It would be very interesting to know in detail what rules the Greeks prescribed for this purpose. Pausanias tells us (vi. 7. 9) that a certain Dromeus (a curiously apposite name), who won ten victories in long races at various games (about 01. 74, 485 B.C.), was the first who thought of eating meat in his training, for that up to that time the diet of athletics had been cheese from wicker baskets. It must be remembered that meat diet was not common among the Greeks, who, like most southern people, lived rather upon fish, fruit, and vegetables, so that the meat dinners of Bœotia were censured as heavy and rather disgusting. However, the discovery of Dromeus was adopted by Greek athletes ever after, and we hear of their compulsory meals of large quantities of meat, and their consequent sleepiness and sluggishness in ordinary life, in such a way as to make us believe that the Greeks had missed the real secret of training, and actually thought that the more strong nutriment a man could take, the stronger he would become. The quantity eaten by athletes is universally spoken of as far exceeding the quantity eaten by ordinary men, not to speak of its heavier quality.

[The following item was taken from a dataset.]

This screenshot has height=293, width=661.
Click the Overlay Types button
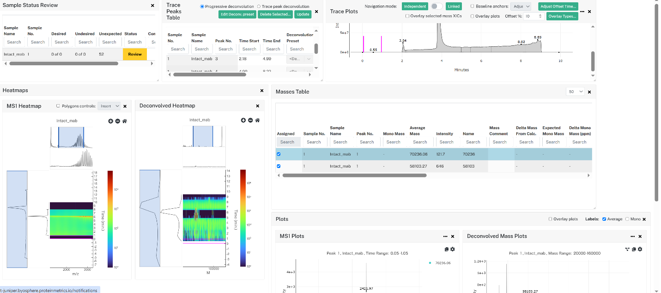click(x=562, y=16)
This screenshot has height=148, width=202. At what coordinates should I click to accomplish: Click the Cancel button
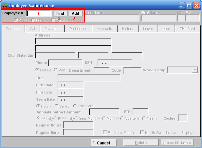(x=103, y=143)
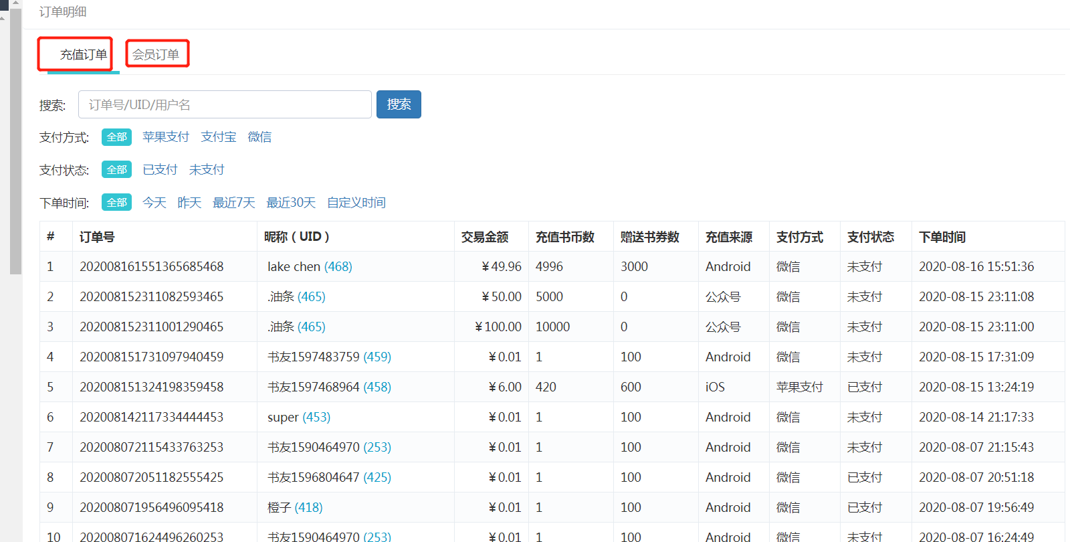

The suspicion that, in consequence, Greek athletic performances were not in speed greater than, if even equal to, our own is, however, hard to verify, as we are without any information as to the time in which their running feats were performed. They had no watches, or nice measures of short moments of time, and always ran races merely to see who would win, not to see in how short a time a given distance could be done. Nevertheless, as the course was over soft sand, and as the vases picture them rushing along in spread-eagle fashion, with their arms like the sails of a windmill—in order to aid the motion of their bodies, as the Germans explain (after Philostratus)—nay, as we even hear of their having started shouting, if we can believe such a thing, their time performances in running must have been decidedly poor.

In the Olympic games the running, which had originally been the only competition, always came first. The distance was once up the course, and seems to have been about zoo yards. After the year 720 B.C. (?) races of double the course, and long races of about 3000 yards were added ;1 races in armour were a later addition, and came at the end of the sports. It is remarkable that among all these varieties hurdle races were unknown, though the long jump was assigned a special place, and thought very important. We have several extraordinary anecdotes of endurance in running long journeys cited throughout Greek history, and even now the modern inhabitants are remarkable for this quality. I have seen a young man keep up with a horse ridden at a good pace across rough country for many miles, and have been told that the Greek postmen are quite wonderful for their speed and lasting. But this is compatible with very poor performances at prize meetings.

There were short races for boys at Olympia of half the course. Eighteen years was beyond the limit of age for competing, as a story in Pausanias implies, and a boy who won at the age of twelve was thought wonderfully young. The same authority tells us of a man who won the sprint race at four successive meetings, thus keeping up his pace for sixteen years—a remarkable case. There seems to have been no second prize in any of the historical games, a natural consequence of the abolition of material rewards. There was, naturally, a good deal of chance in the course of the contest, and Pausanias evidently knew cases where the winner was not the best man. For example, the races were run in heats of four, and if there was an odd man over, the owner of the last lot drawn could sit `down till the winners of the heats were declared, and then run against them without any previous fatigue. The limitation of each heat to four competitors arose, I fancy, from their not wearing colours (or even clothes), and so not being easily distinguish-able. They were accordingly walked into the arena through an underground passage in the raised side of the stadium, and the name and country of each pro-claimed in order by a herald. This practice is accurately copied in the present Olympic games held at Athens.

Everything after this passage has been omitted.